Raye Montague, the first person to draft a Naval ship design by computer

Raye Montague, the first person to draft a Naval ship design by computer

A story of a woman who refused to let other people’s prejudices stand in the way of her success.

Raye Montague was an ambitious little girl from Little Rock who spent a lifetime educating herself so that she could become the person and professional she aspired to be. While some saw roadblocks, Montague could only see hurdles that needed to be overcome. Her mindset helped her become the first person to draft a Naval ship design by computer. She achieved the feat within 18 hours during the height of the Cold War.

But wait, did you know about her?

Margot Lee Shetterly’s book Hidden Figures, which told the story of African American female mathematicians at NASA, brought to light the achievements of Raye Montague that remained hidden until then.

We got to know how Raye smashed gender and racial stereotypes to become an internationally-known, registered professional engineer. She not only shattered the glass ceilings rather broke straight through them. The groundbreaking engineer and ship designer revolutionized Naval ship design and become the U.S. Navy’s first female program manager of the ship.

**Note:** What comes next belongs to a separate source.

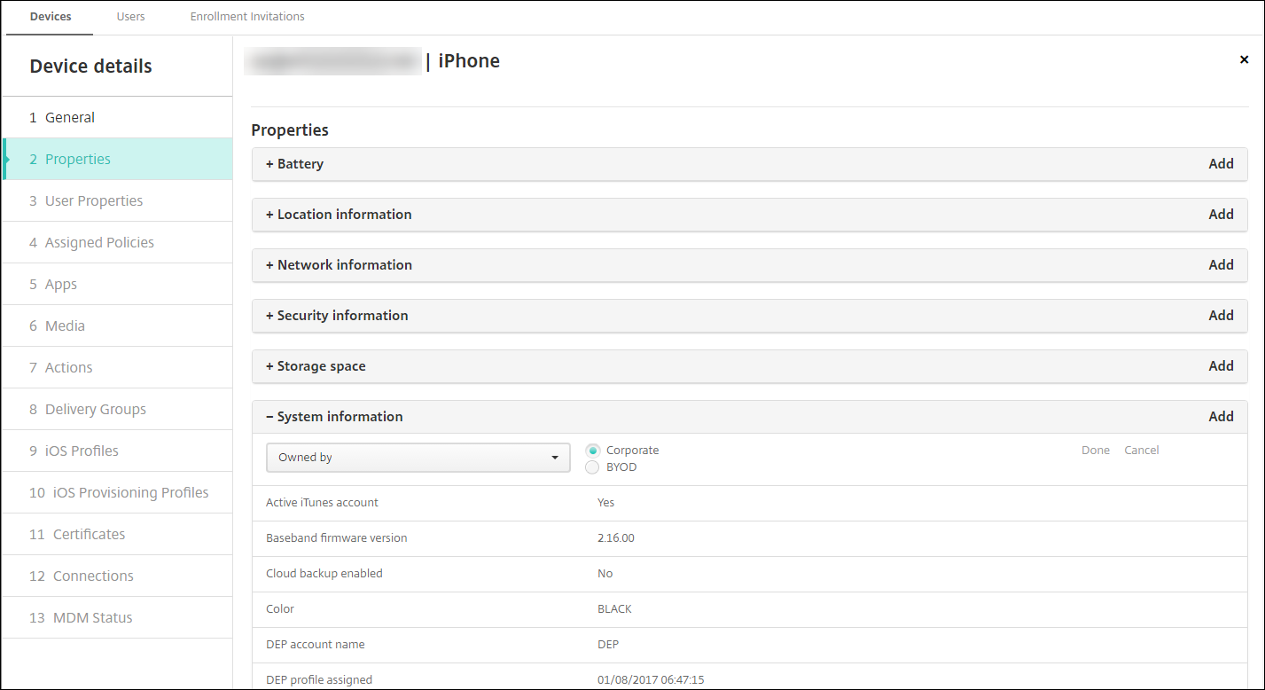Select MDM Status in the sidebar
This screenshot has width=1265, height=690.
[x=92, y=618]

Raye credited her mother’s insistence on education for giving her the push she needed to reach for her dreams. “You’ll have three strikes against you,” she remembered her saying. “You’re female, you’re black and you’ll have a Southern segregated school education. But you can be or do anything you want, provided you’re educated.

Courtesy of Raye Montague

Raye’s Early Life

Born in Little Rock, Arkansas, on Jan. 21, 1935, Raye Montague had an inkling for science from the tender age of 7. Her desire to study engineering started when she visited a museum with her grandfather and saw captured German ships. “I looked through the periscope and saw all these dials and mechanisms. And I said to the guy, ‘What do you have to know to do this?'” she recalled later. “He said, ‘Oh, you’d have to be an engineer, but you don’t have to worry about that.'” 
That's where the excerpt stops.